TASK STATEMENT
Beginning with the line containing "Screen dimensions: 1000x776" and ending with the last line, repeat the records exactly.

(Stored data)

★ ★ ★ ★

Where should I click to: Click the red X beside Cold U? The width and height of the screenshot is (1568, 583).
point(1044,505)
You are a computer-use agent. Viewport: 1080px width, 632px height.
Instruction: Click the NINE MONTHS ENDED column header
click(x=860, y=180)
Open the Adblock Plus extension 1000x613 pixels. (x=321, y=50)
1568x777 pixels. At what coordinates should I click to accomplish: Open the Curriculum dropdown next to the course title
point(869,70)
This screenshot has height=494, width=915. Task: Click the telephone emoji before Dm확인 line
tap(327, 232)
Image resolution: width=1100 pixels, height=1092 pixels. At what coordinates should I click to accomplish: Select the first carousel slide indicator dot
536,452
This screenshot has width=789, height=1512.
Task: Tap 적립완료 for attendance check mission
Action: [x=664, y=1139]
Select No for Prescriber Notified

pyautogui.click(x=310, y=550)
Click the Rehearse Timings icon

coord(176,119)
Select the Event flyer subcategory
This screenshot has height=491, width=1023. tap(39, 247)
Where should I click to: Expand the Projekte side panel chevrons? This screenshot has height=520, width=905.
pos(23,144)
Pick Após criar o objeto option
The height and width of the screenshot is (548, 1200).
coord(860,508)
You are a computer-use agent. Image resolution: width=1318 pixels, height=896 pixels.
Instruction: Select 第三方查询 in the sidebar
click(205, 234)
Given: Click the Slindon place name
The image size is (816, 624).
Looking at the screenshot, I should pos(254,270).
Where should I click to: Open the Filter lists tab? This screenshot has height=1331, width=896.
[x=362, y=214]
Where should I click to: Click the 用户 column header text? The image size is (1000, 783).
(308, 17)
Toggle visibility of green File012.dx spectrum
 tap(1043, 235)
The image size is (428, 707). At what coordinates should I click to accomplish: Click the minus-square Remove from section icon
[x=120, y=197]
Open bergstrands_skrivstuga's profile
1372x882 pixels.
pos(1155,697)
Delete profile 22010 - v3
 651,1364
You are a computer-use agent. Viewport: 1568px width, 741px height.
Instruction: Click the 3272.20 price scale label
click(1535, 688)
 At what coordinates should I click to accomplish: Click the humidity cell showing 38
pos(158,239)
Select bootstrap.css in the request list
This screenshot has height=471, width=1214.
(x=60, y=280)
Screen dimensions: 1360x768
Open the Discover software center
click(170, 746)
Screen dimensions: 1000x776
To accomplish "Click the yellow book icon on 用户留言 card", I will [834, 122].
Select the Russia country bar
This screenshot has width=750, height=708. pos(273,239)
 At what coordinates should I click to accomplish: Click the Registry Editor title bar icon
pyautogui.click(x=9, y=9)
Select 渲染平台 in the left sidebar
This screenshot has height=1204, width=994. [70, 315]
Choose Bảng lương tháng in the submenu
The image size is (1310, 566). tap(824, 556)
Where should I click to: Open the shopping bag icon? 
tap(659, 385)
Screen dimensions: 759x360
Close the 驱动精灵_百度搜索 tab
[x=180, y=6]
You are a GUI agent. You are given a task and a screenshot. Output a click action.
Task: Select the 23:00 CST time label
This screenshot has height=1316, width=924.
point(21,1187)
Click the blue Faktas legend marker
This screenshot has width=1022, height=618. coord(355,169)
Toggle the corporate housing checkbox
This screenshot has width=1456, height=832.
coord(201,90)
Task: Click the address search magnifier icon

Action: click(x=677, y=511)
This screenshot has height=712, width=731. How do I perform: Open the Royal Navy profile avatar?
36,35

★ ★ ★ ★

TASK OUTPUT
Screen dimensions: 1000x776
To accomplish "Click the yellow book icon on 用户留言 card", I will [834, 122].
Select the Russia country bar
This screenshot has width=750, height=708. pos(273,239)
 At what coordinates should I click to accomplish: Click the Registry Editor title bar icon
pyautogui.click(x=9, y=9)
Select 渲染平台 in the left sidebar
This screenshot has height=1204, width=994. [70, 315]
Choose Bảng lương tháng in the submenu
The image size is (1310, 566). tap(824, 556)
Where should I click to: Open the shopping bag icon? 
tap(659, 385)
Screen dimensions: 759x360
Close the 驱动精灵_百度搜索 tab
[x=180, y=6]
You are a GUI agent. You are given a task and a screenshot. Output a click action.
Task: Select the 23:00 CST time label
This screenshot has height=1316, width=924.
point(21,1187)
Click the blue Faktas legend marker
This screenshot has width=1022, height=618. coord(355,169)
Toggle the corporate housing checkbox
This screenshot has width=1456, height=832.
coord(201,90)
Task: Click the address search magnifier icon

Action: click(x=677, y=511)
This screenshot has height=712, width=731. How do I perform: Open the Royal Navy profile avatar?
36,35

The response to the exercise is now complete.